_Document text_:
<<<<
Sounds really interesting, right? And, well, the stories she tells are interesting. But I guess I feel let down that she never really discusses how she is affected by that. Does that newly discovered history change her feelings about racial relations? Does it change...anything? She never really relates any of it to herself. She just shares the stories, guesses at her family members' motivations for hiding them, and then moves on.

Furthermore, I really would have enjoyed it if she'd written a bit about her intended subject. Once given the background we have about her family, it would have been far more meaningful to read her thoughts on the hidden conversation on race in the social and political climate today.

The book's OK. Norris is a good storyteller, but not a great writer--things are strung together a big oddly, and chapters end in abrupt places. Honestly, it felt like she could have covered her material far more concisely and efficiently--I kept wondering why we were reviewing certain chunks again and again. It just felt really disorganized. But I also thought it was worth sticking with it. 2.5 stars. ( )
  fefferbooks | May 12, 2014 |
I came across this book as my girlfriend was weeding through her room. In 2011-2012 all students at Sac State (where she was) were encouraged to read it, and it was assigned for her composition class. She didn’t care for it too much. Her loss, I say.

Norris’s name might be familiar to you who listen to NPR. She is one of their news correspondents. In 2011 she began writing a book about Obama and what his election means for African-Americans. She wound up writing a book diving into her family history and how it intertwined with many seminal events in black history. She found out things about her maternal grandma and her father that they hid from her (and everyone else) for life.

Her maternal grandma, it turned out, worked as an “Aunt Jemima” saleswoman in the ‘30s and ‘40s. Norris even managed to turn up a newspaper article about her grandma, celebrating her achievement as a representative of a major brand. Aunt Jemima was actually based on racist “slave mammy” stereotypes, evoking nostalgia of pre-Civil War days. Norris tries to dive into her grandma’s mind and make sense of the ambivalence she would have felt, using something traumatically racist for her own benefit and fortune.

She also found out that her father had been shot by a white cop as a young man. She was shocked. Her dad, the most law-abiding man she ever knew, a man who worked hard and took pride in his perfect garden and polished car – attacked a cop. This was in 1946, in Birmingham, a city later reviled during the Civil Rights era as the “most segregated city in America.” He had just returned from his armed forces tour overseas. Norris does some amazing searching to find police records from that time, and interviews some elderly people who were involved in her dad’s shooting and arrest.
>>>>
_Data section_:
<<<<
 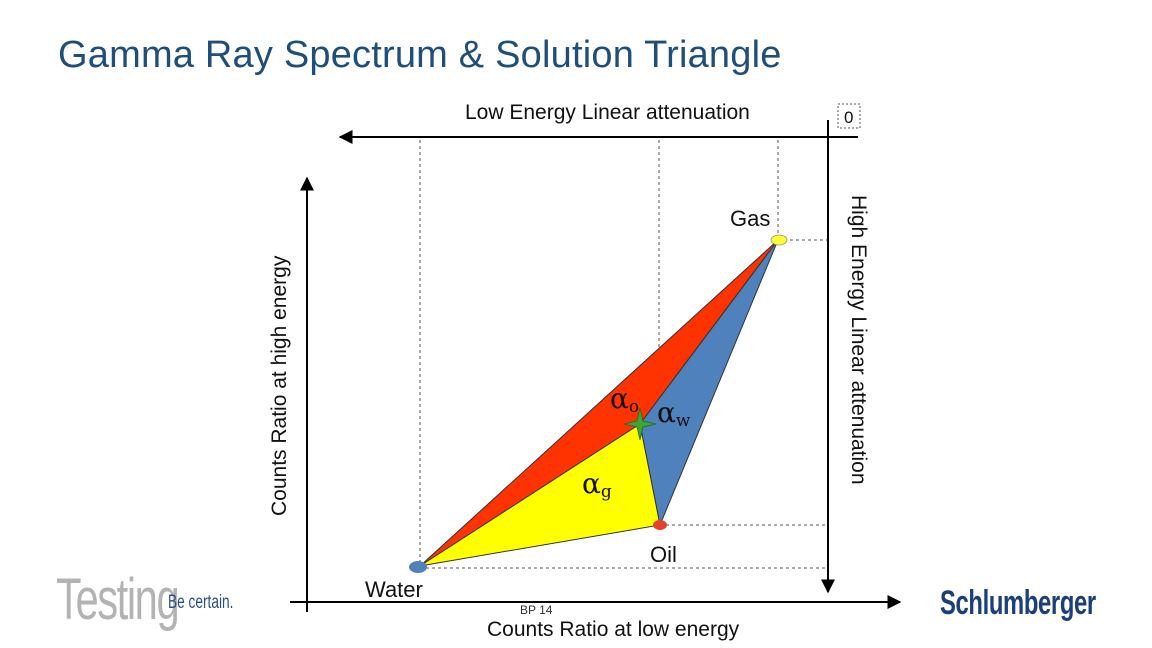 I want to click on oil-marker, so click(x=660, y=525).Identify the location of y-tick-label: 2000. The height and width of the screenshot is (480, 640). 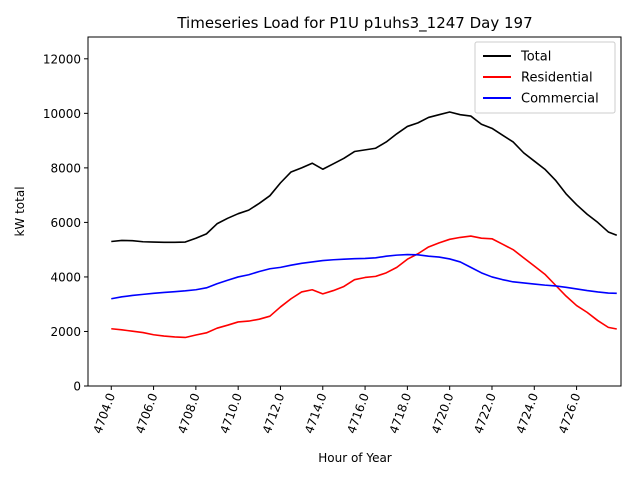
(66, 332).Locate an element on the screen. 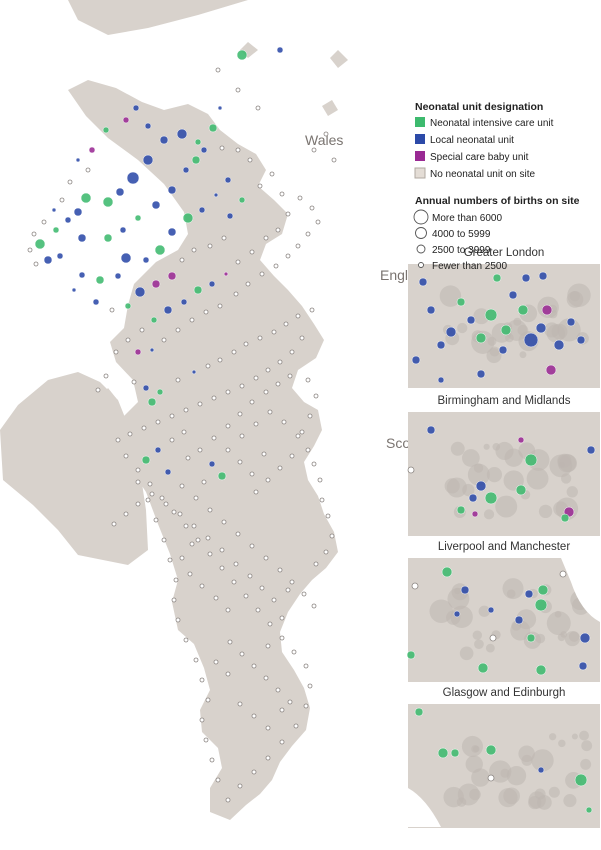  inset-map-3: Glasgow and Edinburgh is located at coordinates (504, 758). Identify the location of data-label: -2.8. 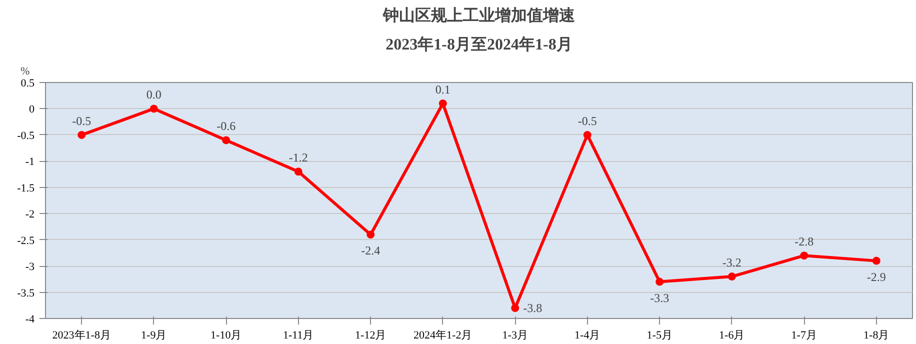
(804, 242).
>>>>
_Check your understanding_:
[1] In the book reviews, what job did Norris's maternal grandmother hold in the 1930s and 1940s?
[2] Reproduce the passage of the book reviews between "The book's OK." and "2.5 stars. ( )", inclusive.
[3] Pick up the book reviews after their final sentence and keep writing.

_Outputs by task_:
[1] She worked as an "Aunt Jemima" saleswoman.

[2]
The book's OK. Norris is a good storyteller, but not a great writer--things are strung together a big oddly, and chapters end in abrupt places. Honestly, it felt like she could have covered her material far more concisely and efficiently--I kept wondering why we were reviewing certain chunks again and again. It just felt really disorganized. But I also thought it was worth sticking with it. 2.5 stars. ( )

[3]
But why did he never say? This is where Norris captures the “grace of silence.” Her grandma, dad, and all her other relatives scarred and traumatized by racism were not passive or too frightened to speak, she argues. Instead they chose to not dwell on the negative. But how, Norris asks, can the healing begin without any testimony? She understands the grace of silence, but prefers the catharsis of opening old wounds. Thankfully her way of writing about those wounds is clear, deftly mixing personal and political. Her conclusion – about bringing in everyone to conversations on racism, not just victims – is spot-on. A neat book.
4 vote JDHomrighausen | Dec 21, 2013 |
Michele Norris began the journey of discovering her own family experiences as a means to find a way into discussion of race. She felt an unprecedented openness for conversation, yet authentic conversation never really happened with participants still carefully walking around the subject. She attempted conversation in her own family, only to find the same experience. And so her journey began. Her story is well written with her questions, quandaries, insights, and emotions unfolding as they occurred for her. I particularly liked that she couched her journey as a search into the roles of silence and voice.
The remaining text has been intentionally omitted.